**Document excerpt**
Mr. Thanongsi

Mr. Thanongsi, organic farmer | Vang Vieng, Laos | Dec. 21, 2009

A native of Vang Vieng, Mr. Thanongsi was sent to Bulgaria for school when he was 12 years old. After completing his degree in biology, he came back to Laos and worked for the forestry department before returning to Vang Vieng and starting his organic farm. His farm is close to the main tubing station for “tubing” or floating down the river on an inflated tire, a very popular activity for international backpackers in town.

About Vang Vieng
Vang Vieng is a small town by the Nam Song River and surrounded by limestone karst mountains. Because of the increase in tourism, the town has been transformed from a quiet sleepy village to a busy backpacker destination full of guesthouses, restaurants, bars, travel agencies and other services catered to backpackers.

LPT: How does tourism help your farm?

**Activity list**
a – In the profile of Mr. Thanongsi, which country was he sent to for school at age 12?
b – Write the next part of the profile of Mr. Thanongsi, picking up after its last line.

**The data**
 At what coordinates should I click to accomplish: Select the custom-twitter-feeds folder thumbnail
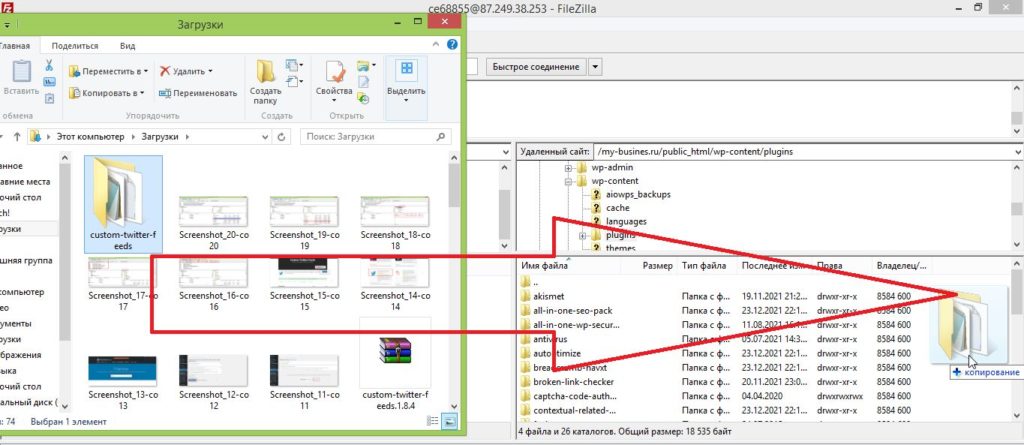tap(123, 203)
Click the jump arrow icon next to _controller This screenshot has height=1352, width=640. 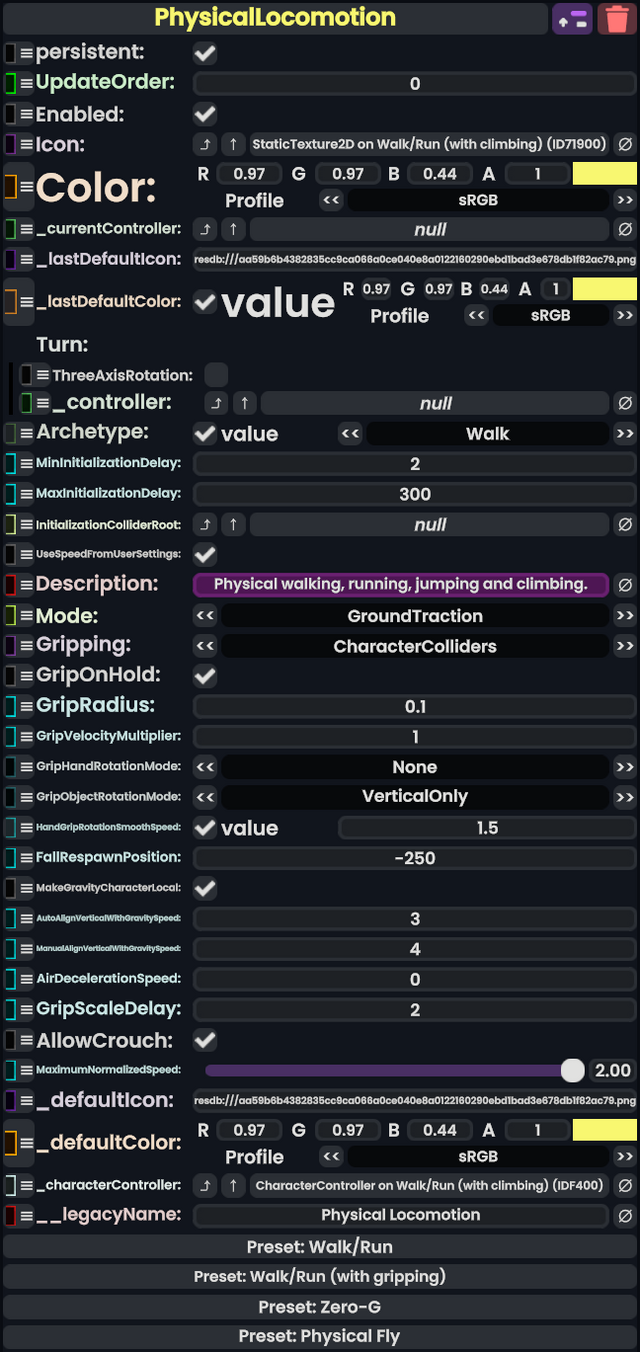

**Numbered answers**
a – Bulgaria.

b –
Mr. Thanongsi: Because when tourists come, they bring something – maybe give some advice or buy some of our products, so that is helping a lot.

Remote farmers do not have this chance because tourists haven’t arrived there yet. We are not just a farm, we are a community development project. We have many projects about the environment, eco-tourism, education…many things.

Vang Vieng

LPT: I also see you have a volunteer board. Is that also for tourists to come help? What kind of things can volunteers do?

Mr. Thanongsi: But now we have changed some practices. We still accept tourists like volunteers but by contract because some people come for a very short time and make problems as well.

LPT: Maybe staying longer is better?

Mr. Thanongsi: Yeah, longer is better.

LPT: What are the main changes you’ve seen in Vang Vieng since tourism arrived?

Mr. Thanongsi: Very big change. Change maybe in a good way, maybe in a wrong way because it’s too fast. Some people cannot prepare or make good long term planning or sustainable tourism. Now, it doesn’t matter if I have money or not, I can borrow from the bank and build a house or facility for tourism. It’s spoiling nature and for the long term effect, they don’t see it yet, such as cutting down the forest and building houses. At the river, there isn’t a measurement for rubbish.

And as well, the music, like you hear now (from the tubing station).

LPT: What about culture? Is it affecting the culture?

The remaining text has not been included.